Problem details ▸
Set every record down again, identical to the original.
━━ Data shown
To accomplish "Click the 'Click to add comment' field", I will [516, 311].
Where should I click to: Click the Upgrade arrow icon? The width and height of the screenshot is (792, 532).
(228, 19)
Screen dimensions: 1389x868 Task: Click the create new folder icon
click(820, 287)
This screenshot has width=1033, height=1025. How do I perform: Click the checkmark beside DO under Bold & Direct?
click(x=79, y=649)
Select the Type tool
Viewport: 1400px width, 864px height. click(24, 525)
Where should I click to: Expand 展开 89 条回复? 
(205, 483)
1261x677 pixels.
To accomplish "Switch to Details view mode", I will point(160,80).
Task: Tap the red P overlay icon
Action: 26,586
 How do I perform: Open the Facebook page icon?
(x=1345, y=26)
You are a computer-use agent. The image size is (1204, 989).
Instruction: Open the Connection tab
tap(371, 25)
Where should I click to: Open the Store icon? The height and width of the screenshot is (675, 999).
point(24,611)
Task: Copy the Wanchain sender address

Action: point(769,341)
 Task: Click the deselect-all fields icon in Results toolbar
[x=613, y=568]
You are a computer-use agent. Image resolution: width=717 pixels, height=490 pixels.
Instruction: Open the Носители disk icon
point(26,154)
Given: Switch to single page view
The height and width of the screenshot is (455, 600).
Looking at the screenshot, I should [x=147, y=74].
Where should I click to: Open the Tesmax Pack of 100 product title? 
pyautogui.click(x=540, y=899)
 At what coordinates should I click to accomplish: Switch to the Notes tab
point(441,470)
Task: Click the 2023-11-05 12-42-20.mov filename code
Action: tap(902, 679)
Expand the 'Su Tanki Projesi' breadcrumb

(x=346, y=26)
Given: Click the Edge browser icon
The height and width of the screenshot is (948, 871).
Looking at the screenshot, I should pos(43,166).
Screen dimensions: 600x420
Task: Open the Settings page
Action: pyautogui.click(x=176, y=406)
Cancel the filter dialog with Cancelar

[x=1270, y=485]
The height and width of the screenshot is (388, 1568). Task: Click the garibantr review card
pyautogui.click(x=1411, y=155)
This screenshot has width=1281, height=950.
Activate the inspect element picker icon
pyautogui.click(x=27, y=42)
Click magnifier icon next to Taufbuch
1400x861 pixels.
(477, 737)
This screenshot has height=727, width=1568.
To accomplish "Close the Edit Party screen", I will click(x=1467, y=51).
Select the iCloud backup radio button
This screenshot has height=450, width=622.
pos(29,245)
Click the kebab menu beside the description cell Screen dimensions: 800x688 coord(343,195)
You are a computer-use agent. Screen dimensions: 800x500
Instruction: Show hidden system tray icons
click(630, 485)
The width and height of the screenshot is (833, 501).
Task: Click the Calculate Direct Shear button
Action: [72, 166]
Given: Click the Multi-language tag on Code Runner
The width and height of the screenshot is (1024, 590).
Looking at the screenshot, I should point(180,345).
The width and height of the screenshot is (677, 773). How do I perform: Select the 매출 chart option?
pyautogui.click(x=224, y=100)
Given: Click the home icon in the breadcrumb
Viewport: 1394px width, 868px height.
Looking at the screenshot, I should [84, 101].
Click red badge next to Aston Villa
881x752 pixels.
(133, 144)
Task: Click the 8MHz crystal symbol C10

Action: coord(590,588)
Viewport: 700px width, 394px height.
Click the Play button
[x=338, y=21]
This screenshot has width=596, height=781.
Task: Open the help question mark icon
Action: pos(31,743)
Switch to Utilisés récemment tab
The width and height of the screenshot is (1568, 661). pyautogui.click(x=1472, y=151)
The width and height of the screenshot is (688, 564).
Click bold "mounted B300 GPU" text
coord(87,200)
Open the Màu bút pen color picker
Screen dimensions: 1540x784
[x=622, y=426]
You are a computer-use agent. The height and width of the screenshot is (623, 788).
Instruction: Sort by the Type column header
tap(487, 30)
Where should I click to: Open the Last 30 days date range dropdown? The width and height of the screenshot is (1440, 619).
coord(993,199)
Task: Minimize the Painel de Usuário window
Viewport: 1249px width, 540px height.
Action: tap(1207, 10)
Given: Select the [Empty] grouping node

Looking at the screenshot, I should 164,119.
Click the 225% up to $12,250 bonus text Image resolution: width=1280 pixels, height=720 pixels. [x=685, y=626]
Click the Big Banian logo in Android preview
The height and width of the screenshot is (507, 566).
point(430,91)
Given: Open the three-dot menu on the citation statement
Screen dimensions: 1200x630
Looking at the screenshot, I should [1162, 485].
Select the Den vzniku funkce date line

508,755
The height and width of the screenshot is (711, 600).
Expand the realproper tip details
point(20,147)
━━━━
Output for this exercise ▸
To accomplish "Click the 'Click to add comment' field", I will [516, 311].
Where should I click to: Click the Upgrade arrow icon? The width and height of the screenshot is (792, 532).
(228, 19)
Screen dimensions: 1389x868 Task: Click the create new folder icon
click(820, 287)
This screenshot has width=1033, height=1025. How do I perform: Click the checkmark beside DO under Bold & Direct?
click(x=79, y=649)
Select the Type tool
Viewport: 1400px width, 864px height. click(24, 525)
Where should I click to: Expand 展开 89 条回复? 
(205, 483)
1261x677 pixels.
To accomplish "Switch to Details view mode", I will point(160,80).
Task: Tap the red P overlay icon
Action: 26,586
 How do I perform: Open the Facebook page icon?
(x=1345, y=26)
You are a computer-use agent. The image size is (1204, 989).
Instruction: Open the Connection tab
tap(371, 25)
Where should I click to: Open the Store icon? The height and width of the screenshot is (675, 999).
point(24,611)
Task: Copy the Wanchain sender address

Action: point(769,341)
 Task: Click the deselect-all fields icon in Results toolbar
[x=613, y=568]
You are a computer-use agent. Image resolution: width=717 pixels, height=490 pixels.
Instruction: Open the Носители disk icon
point(26,154)
Given: Switch to single page view
The height and width of the screenshot is (455, 600).
Looking at the screenshot, I should [x=147, y=74].
Where should I click to: Open the Tesmax Pack of 100 product title? 
pyautogui.click(x=540, y=899)
 At what coordinates should I click to accomplish: Switch to the Notes tab
point(441,470)
Task: Click the 2023-11-05 12-42-20.mov filename code
Action: tap(902, 679)
Expand the 'Su Tanki Projesi' breadcrumb

(x=346, y=26)
Given: Click the Edge browser icon
The height and width of the screenshot is (948, 871).
Looking at the screenshot, I should pos(43,166).
Screen dimensions: 600x420
Task: Open the Settings page
Action: pyautogui.click(x=176, y=406)
Cancel the filter dialog with Cancelar

[x=1270, y=485]
The height and width of the screenshot is (388, 1568). Task: Click the garibantr review card
pyautogui.click(x=1411, y=155)
This screenshot has width=1281, height=950.
Activate the inspect element picker icon
pyautogui.click(x=27, y=42)
Click magnifier icon next to Taufbuch
1400x861 pixels.
(477, 737)
This screenshot has height=727, width=1568.
To accomplish "Close the Edit Party screen", I will click(x=1467, y=51).
Select the iCloud backup radio button
This screenshot has height=450, width=622.
pos(29,245)
Click the kebab menu beside the description cell Screen dimensions: 800x688 coord(343,195)
You are a computer-use agent. Screen dimensions: 800x500
Instruction: Show hidden system tray icons
click(630, 485)
The width and height of the screenshot is (833, 501).
Task: Click the Calculate Direct Shear button
Action: [72, 166]
Given: Click the Multi-language tag on Code Runner
The width and height of the screenshot is (1024, 590).
Looking at the screenshot, I should point(180,345).
The width and height of the screenshot is (677, 773). How do I perform: Select the 매출 chart option?
pyautogui.click(x=224, y=100)
Given: Click the home icon in the breadcrumb
Viewport: 1394px width, 868px height.
Looking at the screenshot, I should [84, 101].
Click red badge next to Aston Villa
881x752 pixels.
(133, 144)
Task: Click the 8MHz crystal symbol C10

Action: coord(590,588)
Viewport: 700px width, 394px height.
Click the Play button
[x=338, y=21]
This screenshot has width=596, height=781.
Task: Open the help question mark icon
Action: pos(31,743)
Switch to Utilisés récemment tab
The width and height of the screenshot is (1568, 661). pyautogui.click(x=1472, y=151)
The width and height of the screenshot is (688, 564).
Click bold "mounted B300 GPU" text
coord(87,200)
Open the Màu bút pen color picker
Screen dimensions: 1540x784
[x=622, y=426]
You are a computer-use agent. The height and width of the screenshot is (623, 788).
Instruction: Sort by the Type column header
tap(487, 30)
Where should I click to: Open the Last 30 days date range dropdown? The width and height of the screenshot is (1440, 619).
coord(993,199)
Task: Minimize the Painel de Usuário window
Viewport: 1249px width, 540px height.
Action: tap(1207, 10)
Given: Select the [Empty] grouping node

Looking at the screenshot, I should 164,119.
Click the 225% up to $12,250 bonus text Image resolution: width=1280 pixels, height=720 pixels. [x=685, y=626]
Click the Big Banian logo in Android preview
The height and width of the screenshot is (507, 566).
point(430,91)
Given: Open the three-dot menu on the citation statement
Screen dimensions: 1200x630
Looking at the screenshot, I should [1162, 485].
Select the Den vzniku funkce date line

508,755
The height and width of the screenshot is (711, 600).
Expand the realproper tip details
point(20,147)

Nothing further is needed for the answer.